* _OBJECTIVE_:
Format the records starting at the line containing "You are a computer-use" and ending at the end of the records as a two-column CSV with the header instruction,answer, one row per record. Put each record's text and its answer in their own quoted fields, replace line breaks with spaces, and omit the pictures.

##########

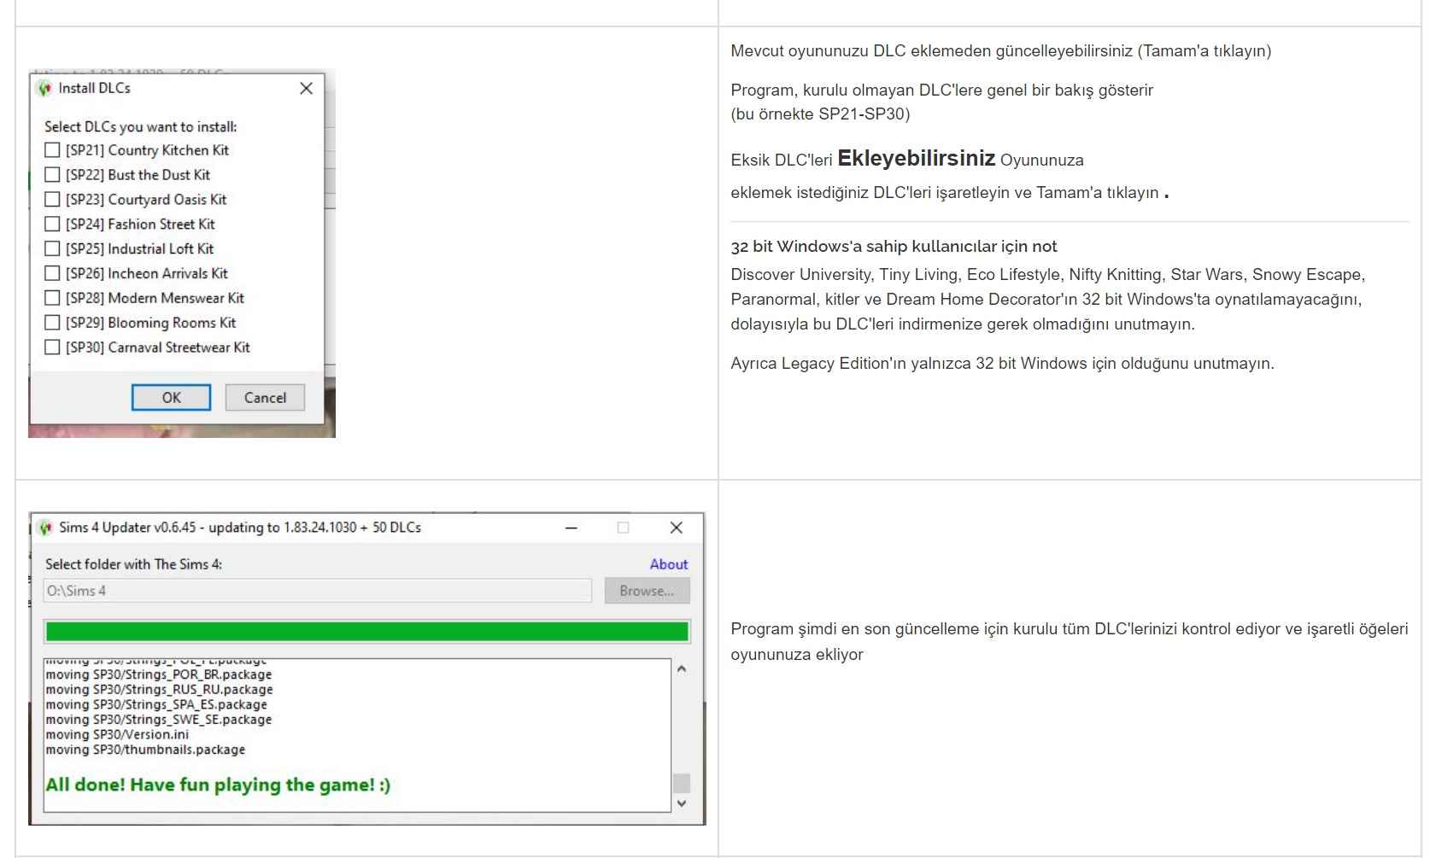
Task: Minimize the Sims 4 Updater window
Action: [571, 528]
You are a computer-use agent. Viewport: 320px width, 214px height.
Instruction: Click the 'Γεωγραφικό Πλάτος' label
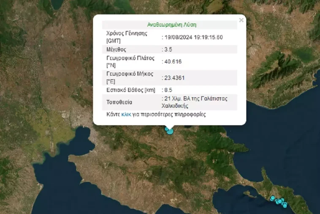click(130, 58)
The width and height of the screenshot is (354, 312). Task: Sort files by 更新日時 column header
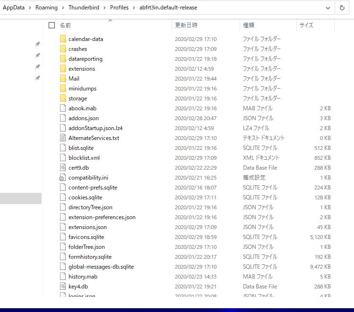pyautogui.click(x=186, y=25)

##########

* _REPLY TO THE TASK_:
instruction,answer
"You are a computer-use agent. Viewport: 320px width, 214px height. Instruction: Click the 'Γεωγραφικό Πλάτος' label","click(130, 58)"
"The width and height of the screenshot is (354, 312). Task: Sort files by 更新日時 column header","pyautogui.click(x=186, y=25)"